WHAT TO DO: Show each line from the entries below that contains the word "with", copied in full.
begin
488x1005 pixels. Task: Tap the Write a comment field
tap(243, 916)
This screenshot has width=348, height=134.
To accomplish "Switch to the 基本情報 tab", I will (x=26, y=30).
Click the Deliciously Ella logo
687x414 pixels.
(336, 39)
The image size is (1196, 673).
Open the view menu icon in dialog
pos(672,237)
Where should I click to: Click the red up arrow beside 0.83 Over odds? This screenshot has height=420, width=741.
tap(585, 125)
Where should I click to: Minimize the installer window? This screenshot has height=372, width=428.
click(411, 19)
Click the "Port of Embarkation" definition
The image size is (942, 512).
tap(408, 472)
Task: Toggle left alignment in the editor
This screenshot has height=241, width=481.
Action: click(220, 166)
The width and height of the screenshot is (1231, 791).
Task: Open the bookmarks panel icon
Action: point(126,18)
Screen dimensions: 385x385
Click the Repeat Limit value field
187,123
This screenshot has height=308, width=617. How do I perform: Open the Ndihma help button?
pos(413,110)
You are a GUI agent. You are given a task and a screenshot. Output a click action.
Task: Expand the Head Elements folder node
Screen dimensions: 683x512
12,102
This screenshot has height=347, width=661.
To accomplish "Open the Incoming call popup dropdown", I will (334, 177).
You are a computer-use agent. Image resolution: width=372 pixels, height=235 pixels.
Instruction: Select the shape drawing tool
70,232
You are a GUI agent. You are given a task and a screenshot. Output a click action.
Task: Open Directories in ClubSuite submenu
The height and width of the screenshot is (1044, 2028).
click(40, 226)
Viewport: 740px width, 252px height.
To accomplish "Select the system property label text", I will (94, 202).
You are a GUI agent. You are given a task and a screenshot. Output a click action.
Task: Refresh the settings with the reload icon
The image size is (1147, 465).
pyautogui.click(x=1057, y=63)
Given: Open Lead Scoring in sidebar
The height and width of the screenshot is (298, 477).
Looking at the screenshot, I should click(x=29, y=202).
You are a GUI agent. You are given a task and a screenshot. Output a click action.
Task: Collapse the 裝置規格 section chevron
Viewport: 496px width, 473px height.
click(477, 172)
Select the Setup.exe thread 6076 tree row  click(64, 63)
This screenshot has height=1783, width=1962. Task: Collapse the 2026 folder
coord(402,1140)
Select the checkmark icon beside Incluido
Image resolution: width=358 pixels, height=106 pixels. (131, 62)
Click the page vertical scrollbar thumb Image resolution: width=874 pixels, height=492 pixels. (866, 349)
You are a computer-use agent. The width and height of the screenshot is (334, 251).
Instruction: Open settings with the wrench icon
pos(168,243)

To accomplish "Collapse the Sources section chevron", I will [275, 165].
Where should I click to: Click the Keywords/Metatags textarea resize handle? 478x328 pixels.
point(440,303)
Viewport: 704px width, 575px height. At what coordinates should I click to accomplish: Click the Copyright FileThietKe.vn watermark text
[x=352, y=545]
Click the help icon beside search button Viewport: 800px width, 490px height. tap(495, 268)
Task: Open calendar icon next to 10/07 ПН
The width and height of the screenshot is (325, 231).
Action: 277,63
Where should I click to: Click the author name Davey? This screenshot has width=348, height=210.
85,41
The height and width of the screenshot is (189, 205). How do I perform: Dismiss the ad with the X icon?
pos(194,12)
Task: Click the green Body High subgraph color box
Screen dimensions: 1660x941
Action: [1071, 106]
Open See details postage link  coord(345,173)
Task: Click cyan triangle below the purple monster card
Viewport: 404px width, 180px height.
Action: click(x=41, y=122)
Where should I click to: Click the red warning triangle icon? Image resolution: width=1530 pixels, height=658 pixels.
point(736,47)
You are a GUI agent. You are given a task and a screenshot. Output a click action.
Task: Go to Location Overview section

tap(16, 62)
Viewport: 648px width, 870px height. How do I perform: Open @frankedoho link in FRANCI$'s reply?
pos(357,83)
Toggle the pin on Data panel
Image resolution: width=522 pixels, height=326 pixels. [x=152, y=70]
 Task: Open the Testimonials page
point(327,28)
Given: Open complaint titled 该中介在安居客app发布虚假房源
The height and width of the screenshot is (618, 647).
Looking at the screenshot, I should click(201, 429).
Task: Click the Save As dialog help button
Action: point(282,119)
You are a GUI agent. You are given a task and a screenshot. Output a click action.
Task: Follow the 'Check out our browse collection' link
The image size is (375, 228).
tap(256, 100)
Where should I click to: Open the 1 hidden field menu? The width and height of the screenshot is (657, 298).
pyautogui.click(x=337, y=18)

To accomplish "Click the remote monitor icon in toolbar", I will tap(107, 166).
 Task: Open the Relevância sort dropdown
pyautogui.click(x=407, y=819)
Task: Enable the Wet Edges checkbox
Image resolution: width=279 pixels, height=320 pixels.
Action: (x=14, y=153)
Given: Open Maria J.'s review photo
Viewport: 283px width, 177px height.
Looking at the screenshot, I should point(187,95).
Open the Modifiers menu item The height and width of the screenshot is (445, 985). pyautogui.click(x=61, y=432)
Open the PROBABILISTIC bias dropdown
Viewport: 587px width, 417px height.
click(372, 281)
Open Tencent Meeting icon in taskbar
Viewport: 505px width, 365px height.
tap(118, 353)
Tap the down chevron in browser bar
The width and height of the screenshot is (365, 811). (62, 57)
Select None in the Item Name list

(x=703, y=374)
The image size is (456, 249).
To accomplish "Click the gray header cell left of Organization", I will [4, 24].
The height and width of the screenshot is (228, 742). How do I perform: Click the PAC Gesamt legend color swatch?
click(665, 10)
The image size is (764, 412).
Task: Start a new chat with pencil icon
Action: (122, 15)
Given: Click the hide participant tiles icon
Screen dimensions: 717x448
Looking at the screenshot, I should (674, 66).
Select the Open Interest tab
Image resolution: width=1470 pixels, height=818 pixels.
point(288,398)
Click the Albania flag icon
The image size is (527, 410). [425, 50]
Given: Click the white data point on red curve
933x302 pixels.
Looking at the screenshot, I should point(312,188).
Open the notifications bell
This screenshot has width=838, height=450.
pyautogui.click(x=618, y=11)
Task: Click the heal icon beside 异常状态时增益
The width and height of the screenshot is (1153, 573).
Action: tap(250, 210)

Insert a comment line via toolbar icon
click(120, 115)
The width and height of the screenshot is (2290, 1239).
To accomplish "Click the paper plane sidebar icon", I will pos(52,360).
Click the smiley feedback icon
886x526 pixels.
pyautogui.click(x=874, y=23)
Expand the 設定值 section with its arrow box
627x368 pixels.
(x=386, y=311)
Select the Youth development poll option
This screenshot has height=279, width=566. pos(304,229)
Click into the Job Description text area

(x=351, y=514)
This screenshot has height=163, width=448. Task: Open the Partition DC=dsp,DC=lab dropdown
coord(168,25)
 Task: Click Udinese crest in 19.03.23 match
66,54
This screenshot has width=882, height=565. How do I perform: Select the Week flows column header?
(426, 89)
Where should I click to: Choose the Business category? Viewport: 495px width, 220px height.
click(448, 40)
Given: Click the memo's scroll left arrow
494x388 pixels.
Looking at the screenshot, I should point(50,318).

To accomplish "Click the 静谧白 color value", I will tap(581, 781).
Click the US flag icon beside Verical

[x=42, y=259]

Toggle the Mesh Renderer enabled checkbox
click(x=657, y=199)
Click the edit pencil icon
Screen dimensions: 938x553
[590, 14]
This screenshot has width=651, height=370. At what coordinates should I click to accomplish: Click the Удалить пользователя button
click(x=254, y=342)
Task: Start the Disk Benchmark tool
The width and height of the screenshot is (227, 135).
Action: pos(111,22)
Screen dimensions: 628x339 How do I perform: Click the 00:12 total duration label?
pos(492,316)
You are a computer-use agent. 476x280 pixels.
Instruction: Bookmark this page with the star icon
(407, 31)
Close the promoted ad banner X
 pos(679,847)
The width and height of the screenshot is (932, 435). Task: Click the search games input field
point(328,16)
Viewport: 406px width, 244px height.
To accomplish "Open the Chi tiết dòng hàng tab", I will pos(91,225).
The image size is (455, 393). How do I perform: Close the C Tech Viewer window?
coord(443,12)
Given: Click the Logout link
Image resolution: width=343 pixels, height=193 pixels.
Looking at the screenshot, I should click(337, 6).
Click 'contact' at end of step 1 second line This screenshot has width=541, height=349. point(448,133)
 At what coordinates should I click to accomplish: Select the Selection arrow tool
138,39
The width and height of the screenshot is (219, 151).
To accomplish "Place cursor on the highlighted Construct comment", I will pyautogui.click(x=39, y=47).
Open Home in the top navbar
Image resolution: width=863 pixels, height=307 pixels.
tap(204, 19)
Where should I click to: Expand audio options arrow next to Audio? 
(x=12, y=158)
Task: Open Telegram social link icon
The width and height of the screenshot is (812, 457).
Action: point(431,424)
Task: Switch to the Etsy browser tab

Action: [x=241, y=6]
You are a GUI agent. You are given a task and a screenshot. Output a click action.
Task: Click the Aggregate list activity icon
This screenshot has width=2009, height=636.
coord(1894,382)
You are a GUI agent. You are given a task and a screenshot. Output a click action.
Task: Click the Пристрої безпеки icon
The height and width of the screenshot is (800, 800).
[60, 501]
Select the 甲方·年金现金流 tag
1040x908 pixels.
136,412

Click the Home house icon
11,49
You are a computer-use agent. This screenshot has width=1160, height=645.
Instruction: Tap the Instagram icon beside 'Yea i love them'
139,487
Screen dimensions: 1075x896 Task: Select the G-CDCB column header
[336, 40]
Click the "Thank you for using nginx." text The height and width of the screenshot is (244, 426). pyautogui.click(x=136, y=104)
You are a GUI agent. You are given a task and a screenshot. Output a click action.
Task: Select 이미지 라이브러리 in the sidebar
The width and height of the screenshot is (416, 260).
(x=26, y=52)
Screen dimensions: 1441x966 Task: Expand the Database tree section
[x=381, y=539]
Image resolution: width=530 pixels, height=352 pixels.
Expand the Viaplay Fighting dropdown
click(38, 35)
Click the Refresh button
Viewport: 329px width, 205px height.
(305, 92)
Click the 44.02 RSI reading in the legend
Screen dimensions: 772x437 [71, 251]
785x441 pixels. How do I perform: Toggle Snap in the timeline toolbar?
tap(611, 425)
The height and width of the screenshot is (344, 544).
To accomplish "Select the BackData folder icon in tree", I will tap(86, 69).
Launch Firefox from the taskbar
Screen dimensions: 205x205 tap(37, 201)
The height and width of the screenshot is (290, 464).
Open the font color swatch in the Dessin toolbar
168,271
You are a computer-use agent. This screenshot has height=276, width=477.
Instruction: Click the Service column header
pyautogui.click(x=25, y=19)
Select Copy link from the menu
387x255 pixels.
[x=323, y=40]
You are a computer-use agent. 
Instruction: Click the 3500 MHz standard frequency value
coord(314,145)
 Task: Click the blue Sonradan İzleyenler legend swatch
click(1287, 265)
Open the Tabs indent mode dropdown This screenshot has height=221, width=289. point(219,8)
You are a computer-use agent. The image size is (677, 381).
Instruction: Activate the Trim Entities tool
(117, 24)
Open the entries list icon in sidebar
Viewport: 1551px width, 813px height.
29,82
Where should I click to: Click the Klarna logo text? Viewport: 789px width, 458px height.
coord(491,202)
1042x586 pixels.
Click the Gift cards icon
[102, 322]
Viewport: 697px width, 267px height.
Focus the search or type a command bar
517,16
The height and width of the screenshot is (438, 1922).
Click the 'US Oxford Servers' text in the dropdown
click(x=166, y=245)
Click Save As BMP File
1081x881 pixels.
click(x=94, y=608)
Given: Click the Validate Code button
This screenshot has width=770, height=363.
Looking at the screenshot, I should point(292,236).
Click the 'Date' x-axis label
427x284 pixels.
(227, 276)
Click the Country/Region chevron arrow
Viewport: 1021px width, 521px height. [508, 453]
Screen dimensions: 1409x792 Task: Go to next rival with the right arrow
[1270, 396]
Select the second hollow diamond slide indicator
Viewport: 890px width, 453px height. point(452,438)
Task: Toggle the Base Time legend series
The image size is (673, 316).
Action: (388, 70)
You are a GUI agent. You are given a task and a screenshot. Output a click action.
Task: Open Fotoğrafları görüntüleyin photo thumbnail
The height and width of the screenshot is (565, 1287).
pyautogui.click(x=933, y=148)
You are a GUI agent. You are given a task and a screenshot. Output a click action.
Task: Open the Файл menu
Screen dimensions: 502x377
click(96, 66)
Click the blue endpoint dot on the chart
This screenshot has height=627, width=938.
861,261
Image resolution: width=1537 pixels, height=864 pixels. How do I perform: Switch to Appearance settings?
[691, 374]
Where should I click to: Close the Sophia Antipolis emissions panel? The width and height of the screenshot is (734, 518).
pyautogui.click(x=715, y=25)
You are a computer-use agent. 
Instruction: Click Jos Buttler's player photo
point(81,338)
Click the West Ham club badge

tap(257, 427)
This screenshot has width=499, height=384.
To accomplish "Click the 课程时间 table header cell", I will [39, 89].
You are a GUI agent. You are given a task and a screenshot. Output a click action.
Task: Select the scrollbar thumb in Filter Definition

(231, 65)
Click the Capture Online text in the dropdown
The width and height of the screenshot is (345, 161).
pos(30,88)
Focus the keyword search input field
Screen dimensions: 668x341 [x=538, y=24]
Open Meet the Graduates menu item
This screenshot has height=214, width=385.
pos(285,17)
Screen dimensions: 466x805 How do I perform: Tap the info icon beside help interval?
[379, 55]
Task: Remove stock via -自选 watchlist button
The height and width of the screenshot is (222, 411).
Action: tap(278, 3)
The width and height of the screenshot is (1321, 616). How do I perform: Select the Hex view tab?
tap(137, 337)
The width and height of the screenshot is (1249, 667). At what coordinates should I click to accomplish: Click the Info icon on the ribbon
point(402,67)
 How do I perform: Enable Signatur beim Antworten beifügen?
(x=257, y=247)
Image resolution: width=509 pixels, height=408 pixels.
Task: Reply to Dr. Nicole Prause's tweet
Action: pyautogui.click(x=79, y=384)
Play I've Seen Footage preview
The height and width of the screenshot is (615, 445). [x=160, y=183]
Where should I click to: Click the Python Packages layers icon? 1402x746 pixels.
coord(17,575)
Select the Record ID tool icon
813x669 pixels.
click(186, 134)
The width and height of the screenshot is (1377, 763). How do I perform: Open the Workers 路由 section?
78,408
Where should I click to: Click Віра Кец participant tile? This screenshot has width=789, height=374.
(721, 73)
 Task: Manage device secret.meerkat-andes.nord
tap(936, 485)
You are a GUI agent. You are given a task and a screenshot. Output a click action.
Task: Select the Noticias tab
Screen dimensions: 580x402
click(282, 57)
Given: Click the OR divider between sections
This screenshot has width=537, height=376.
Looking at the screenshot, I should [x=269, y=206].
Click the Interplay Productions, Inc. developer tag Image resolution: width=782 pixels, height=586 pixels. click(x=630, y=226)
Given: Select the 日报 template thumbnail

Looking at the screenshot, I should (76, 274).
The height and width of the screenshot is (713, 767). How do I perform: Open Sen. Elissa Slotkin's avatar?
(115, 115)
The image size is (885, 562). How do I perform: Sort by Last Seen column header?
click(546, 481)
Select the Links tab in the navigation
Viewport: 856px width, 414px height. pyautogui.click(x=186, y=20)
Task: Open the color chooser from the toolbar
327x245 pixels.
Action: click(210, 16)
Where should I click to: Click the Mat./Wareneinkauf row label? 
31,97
end
THE RESULT:
Task: Refresh the settings with the reload icon
Instruction: Open settings with the wrench icon
The height and width of the screenshot is (189, 205). How do I perform: Dismiss the ad with the X icon?
Task: Start a new chat with pencil icon
Expand the 設定值 section with its arrow box
Instruction: Bookmark this page with the star icon
Screen dimensions: 1409x792 Task: Go to next rival with the right arrow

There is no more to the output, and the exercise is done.